Reproduce the items below verbatim, starting from the first line and ending with the line that contains "pyautogui.click(x=237, y=1156)", both included.

## Begin Exercise material

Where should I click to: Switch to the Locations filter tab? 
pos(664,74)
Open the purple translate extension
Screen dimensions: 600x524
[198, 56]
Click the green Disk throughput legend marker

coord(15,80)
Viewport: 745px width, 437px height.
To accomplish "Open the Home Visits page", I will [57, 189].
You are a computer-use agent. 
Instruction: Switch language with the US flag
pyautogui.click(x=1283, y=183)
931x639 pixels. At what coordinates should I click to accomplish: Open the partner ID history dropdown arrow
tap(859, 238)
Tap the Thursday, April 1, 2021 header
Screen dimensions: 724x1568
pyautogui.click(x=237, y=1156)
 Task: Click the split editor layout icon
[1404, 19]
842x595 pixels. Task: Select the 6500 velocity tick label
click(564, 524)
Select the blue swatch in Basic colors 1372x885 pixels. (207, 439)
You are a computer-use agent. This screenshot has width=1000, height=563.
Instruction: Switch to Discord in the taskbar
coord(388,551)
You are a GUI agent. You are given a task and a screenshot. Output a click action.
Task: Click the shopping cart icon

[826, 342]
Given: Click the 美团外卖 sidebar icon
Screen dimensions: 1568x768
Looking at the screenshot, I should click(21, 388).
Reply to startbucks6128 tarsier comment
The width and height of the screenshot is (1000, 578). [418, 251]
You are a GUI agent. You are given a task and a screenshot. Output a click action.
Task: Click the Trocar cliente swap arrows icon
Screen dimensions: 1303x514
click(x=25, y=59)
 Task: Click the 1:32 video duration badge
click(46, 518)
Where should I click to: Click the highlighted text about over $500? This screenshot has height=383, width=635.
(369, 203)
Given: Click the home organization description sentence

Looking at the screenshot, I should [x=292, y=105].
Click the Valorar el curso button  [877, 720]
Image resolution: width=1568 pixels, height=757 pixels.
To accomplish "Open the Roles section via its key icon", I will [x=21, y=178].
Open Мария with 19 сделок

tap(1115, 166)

## End Exercise material

Expected answer –
Where should I click to: Switch to the Locations filter tab? 
pos(664,74)
Open the purple translate extension
Screen dimensions: 600x524
[198, 56]
Click the green Disk throughput legend marker

coord(15,80)
Viewport: 745px width, 437px height.
To accomplish "Open the Home Visits page", I will [57, 189].
You are a computer-use agent. 
Instruction: Switch language with the US flag
pyautogui.click(x=1283, y=183)
931x639 pixels. At what coordinates should I click to accomplish: Open the partner ID history dropdown arrow
tap(859, 238)
Tap the Thursday, April 1, 2021 header
Screen dimensions: 724x1568
pyautogui.click(x=237, y=1156)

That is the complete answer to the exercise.